African trypanosomes are transmitted by the tsetse fly and circulate in the bloodstream of their mammalian hosts. These protozoan parasites cause Human African Trypanosomiasis (HAT) and Nagana in livestock. HAT is typically fatal without chemotherapy but therapies have multiple problems, including toxicity and resistance. Commonly used HAT therapies are pentamidine, only suitable for pre-CNS disease, and melarsoprol for advanced disease. Melarsoprol treatment failure is a major problem and resistant trypanosomes often display pentamidine cross-resistance. Research lead by the applicant recently linked an unusual aquaglyceroporin, AQP2, to this phenotype. Thus, reduced AQP2 expression could explain innate or acquired resistance. Other unpublished data reveal that AQP2 is restricted to the flagellar pocket. The proposal now is to carry out a molecular dissection of the AQP2 sequences required for drug sensitivity. The AQP2 selectivity filter will be genetically dissected using an established set of strains and phenotype assays. Similar assays will be used to characterize a set of naturally occurring AQPs and their role in drug sensitivity. The findings will allow us to predict which AQPs confer drug sensitivity and which mutations lead to resistance. Since mechanisms of flagellar pocket sequestration are of more general interest and may be important for AQP2 function, the molecular determinants of sequestration will be similarly dissected. Identification of the molecular 'zip-codes' involved will allow us to predict subcellular localisation of naturally occurring AQPs. We will also generate a complete aqp null strain to gain insight into natural AQP function in trypanosomes. Our findings will then be translated into a diagnostic test that could rapidly reveal drug-resistant strains; an AQP2-based test that rapidly predicts the melarsoprol and pentamidine sensitivity/resistance phenotype of clinical strains will allow selection of the most appropriate treatment option.

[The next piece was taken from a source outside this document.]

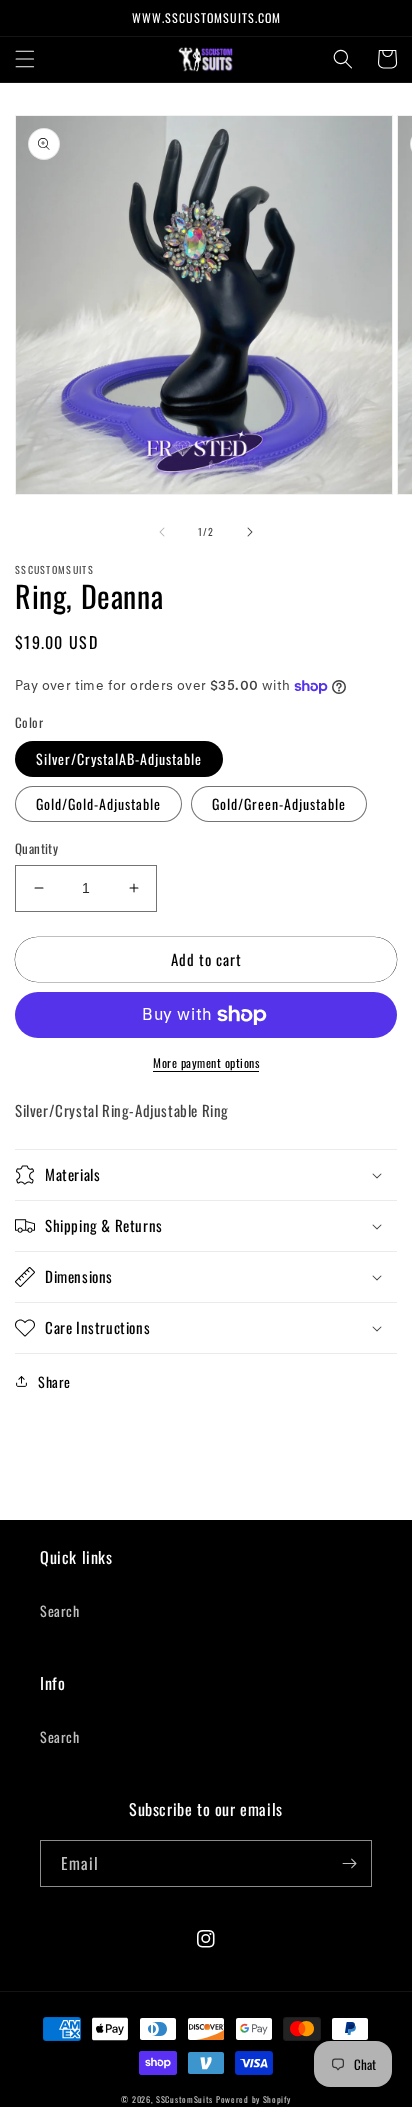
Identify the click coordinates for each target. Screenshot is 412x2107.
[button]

The World Health Organization recently stated, "Given the achievements made in the control of sleeping sickness, elimination of the disease as a public health problem can be envisaged. Continuous and strenuous efforts are required to fight the disease and avoid its resurgence as experienced in the 1980s" (WHO Neglected tropical diseases, hidden successes, emerging opportunities). The primary objective of the current proposal is to advance our understanding of melarsoprol and pentamidine cross-resistance in African trypansosomes and to use this new knowledge to develop a diagnostic test for drug sensitive and resistant sleeping sickness. This could be a critical component of a strategy implemented to reduce the burden of disease in the coming years. Thus, the patients suffering from sleeping sickness will benefit from the research and the health systems and related organizations in endemic countries will also benefit.

The research will provide new knowledge and scientific advancement and addresses a key issue of importance to Africa. The findings may also be relevant to other trypanosomal disease with a more global distribution and will also deliver training to a highly skilled researcher. Although commercial exploitation is not a major driving force underlying most neglected tropical disease research, this particular proposal does have the potential to generate commercially exploitable results.